» Alıntı metin:
________________
Daimî var olan problemler de var. Örneğin, yaz tatilinde para vermemek için 10 aylık sözleşme yapmak, istifa mektuplarını işe alırken imzalatmak gibi. Ticarethane mantığını apaçık tezahür ettiği, ne koparırsak kâr tadında örnekler de var. Özel bir okulda öğretmenseniz ve çocuğunuz o okula giderse, burstan faydalanıyor genellikle. Diyelim ki, çocuğun okul ücretinin yüzde 75’ini okul karşılıyor, yüzde 25’i de okulda öğretmenlik yapan velinin maaşından kesiliyor. Fakat trajikomik olan, öğretmenin sigortasının, maaşının kesinti yapılmış miktarı üzerinden ödenmesi. Hakikaten delirmiş olmalılar diye düşünmüştüm bunu duyduğumda.
________________
» Kayıtlar:

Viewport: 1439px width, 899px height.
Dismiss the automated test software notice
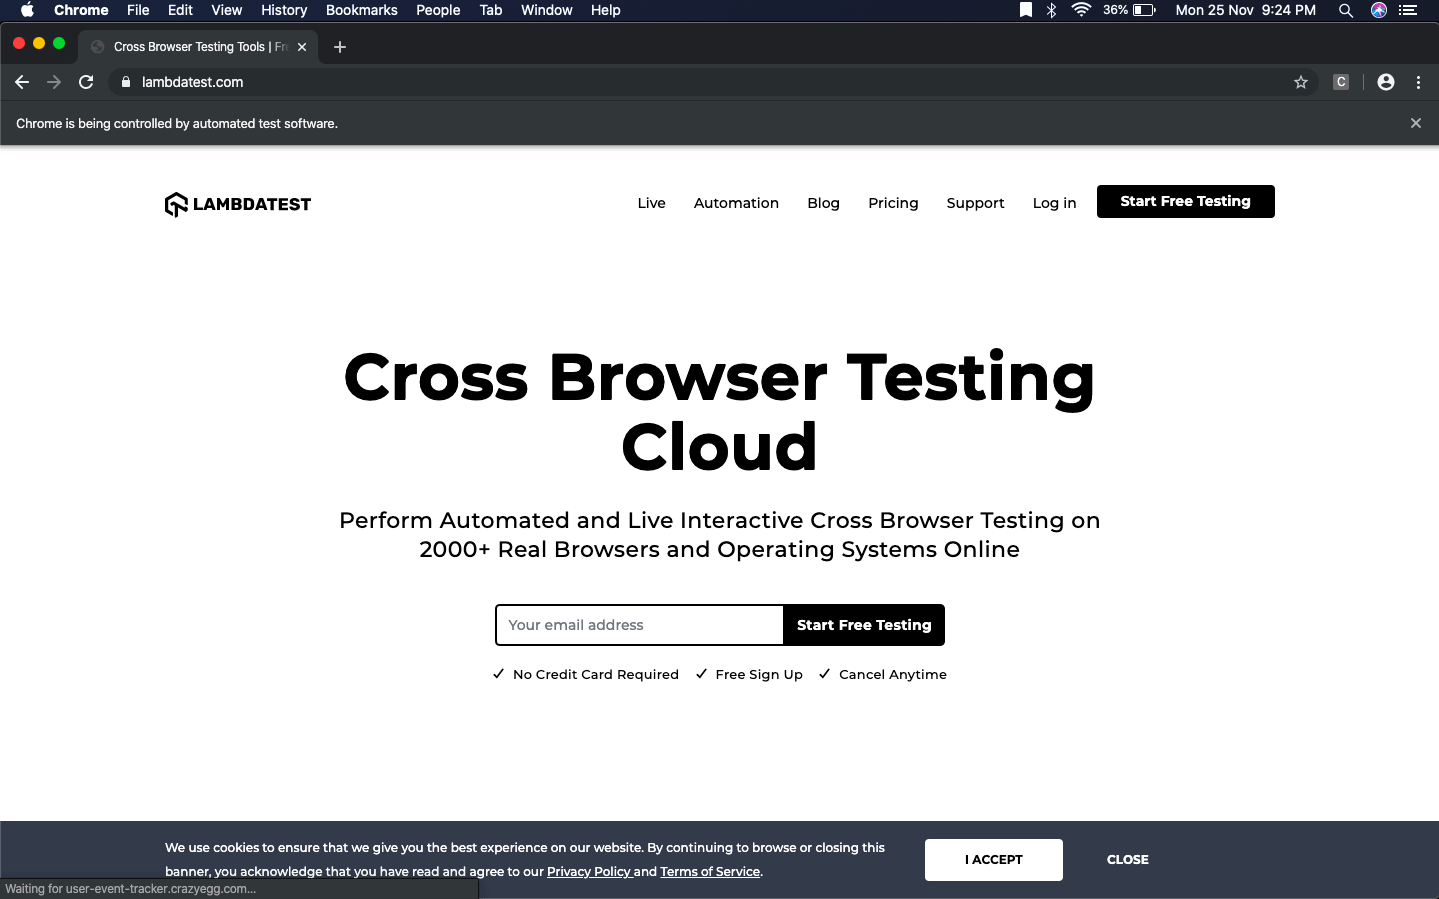(x=1415, y=123)
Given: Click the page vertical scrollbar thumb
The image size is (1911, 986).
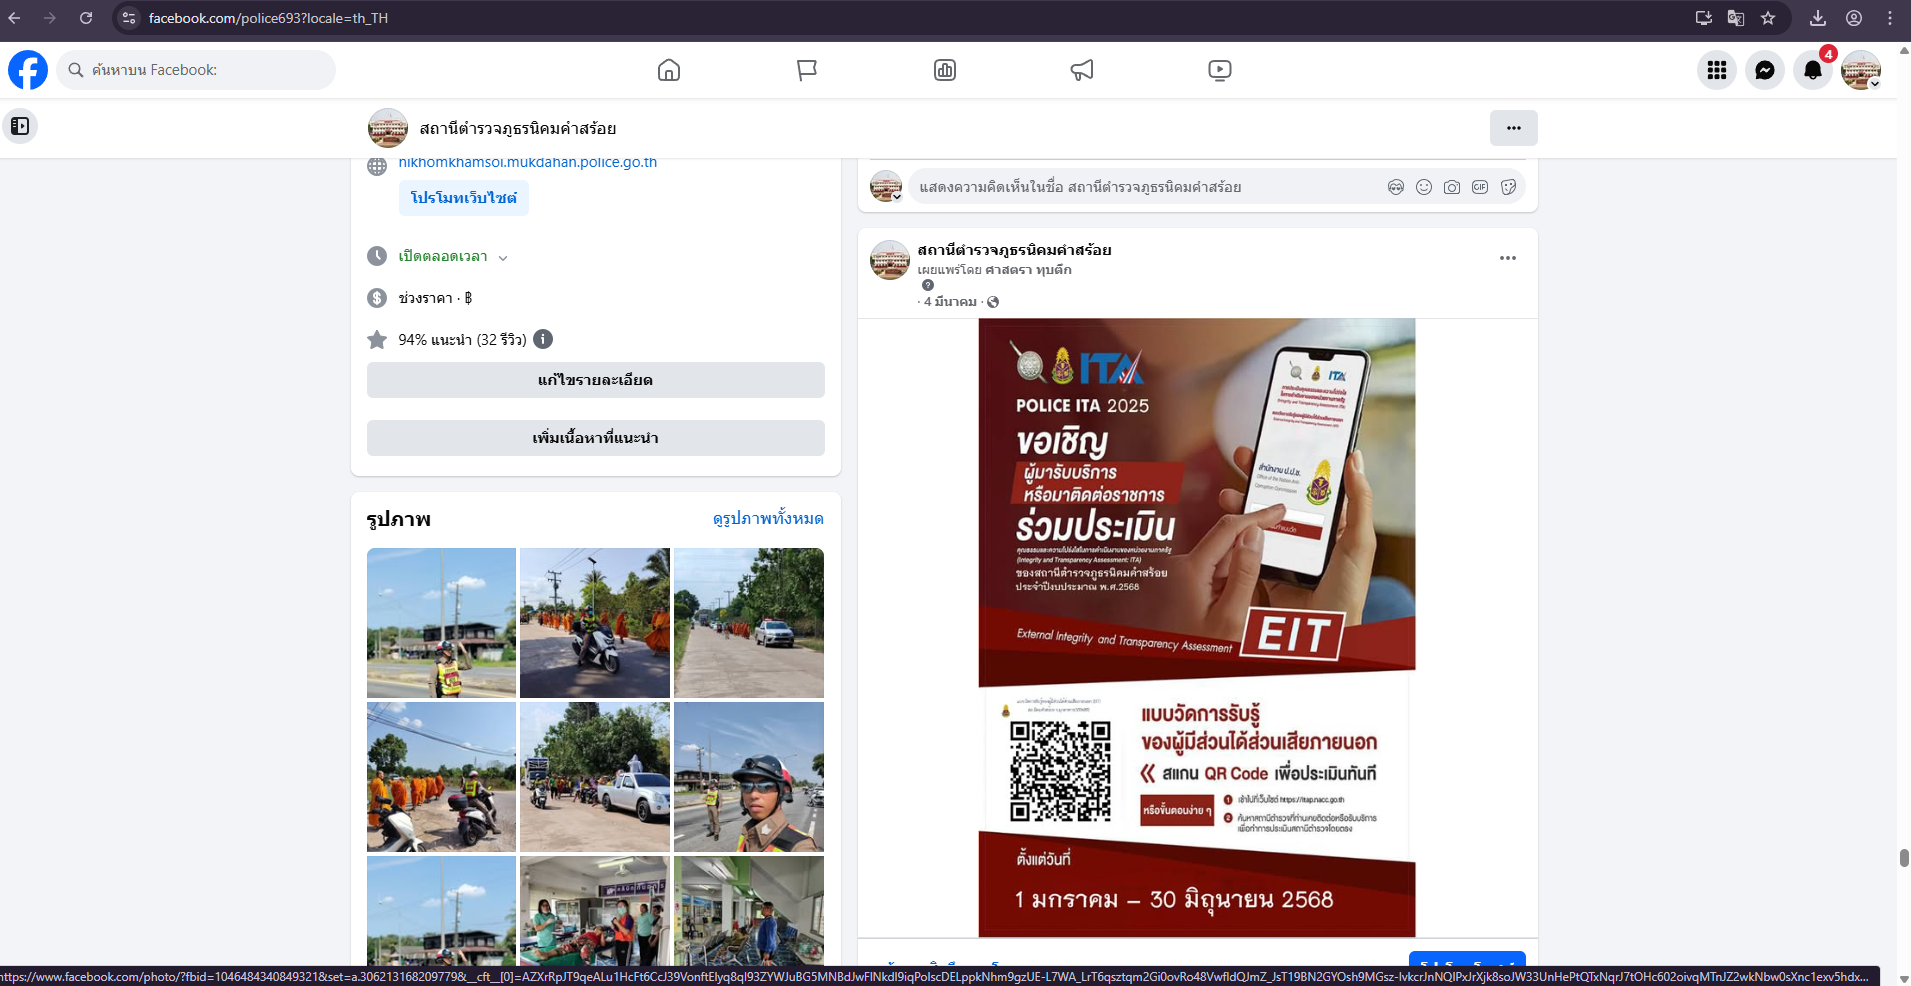Looking at the screenshot, I should [x=1904, y=858].

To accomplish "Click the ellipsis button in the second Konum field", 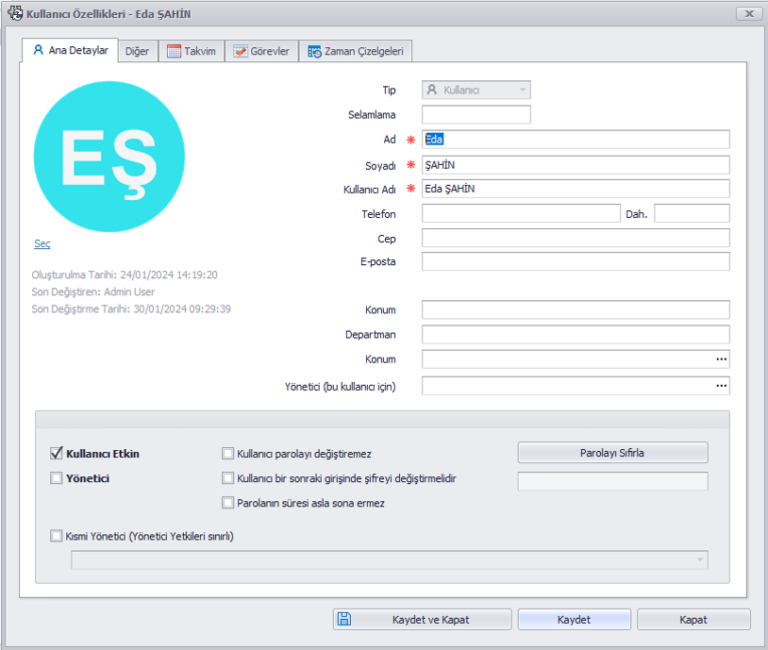I will tap(720, 359).
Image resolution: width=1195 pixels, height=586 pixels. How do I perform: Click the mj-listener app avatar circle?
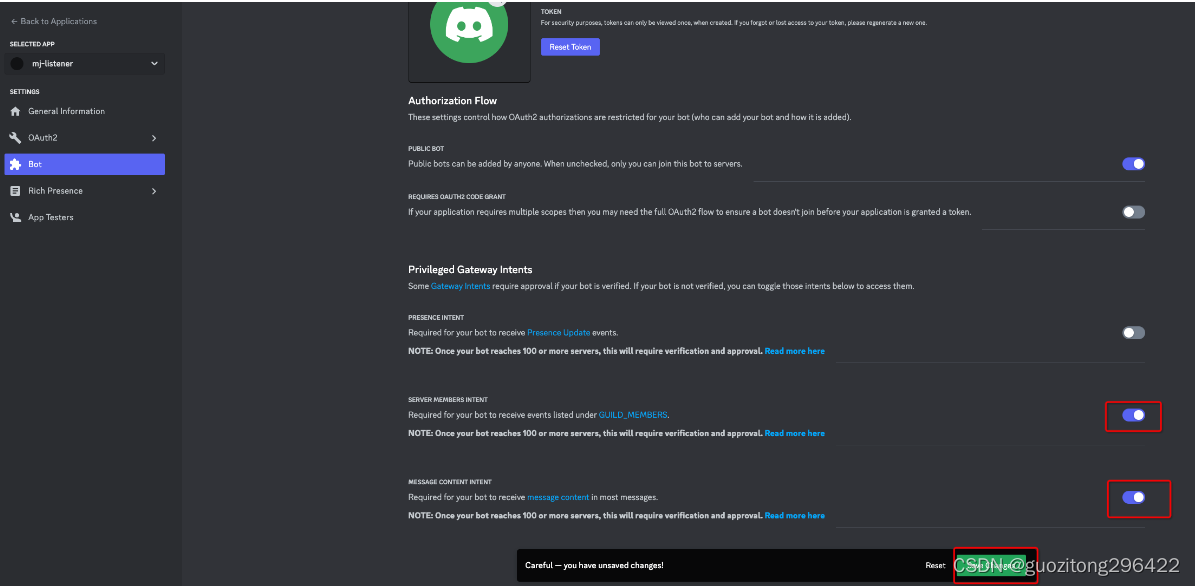[17, 64]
________________
Alıntı metne göre şu soruları lütfen yanıtlayın:
1. Yaz tatilinde para vermemek için kaç aylık sözleşme yapılıyor?
2. Verilen örnekte çocuğun okul ücretinin yüzde kaçını okul karşılıyor?
3. Öğretmenin sigortası hangi miktar üzerinden ödeniyor?

1. 10 aylık.
2. Yüzde 75'ini.
3. Maaşının kesinti yapılmış miktarı üzerinden.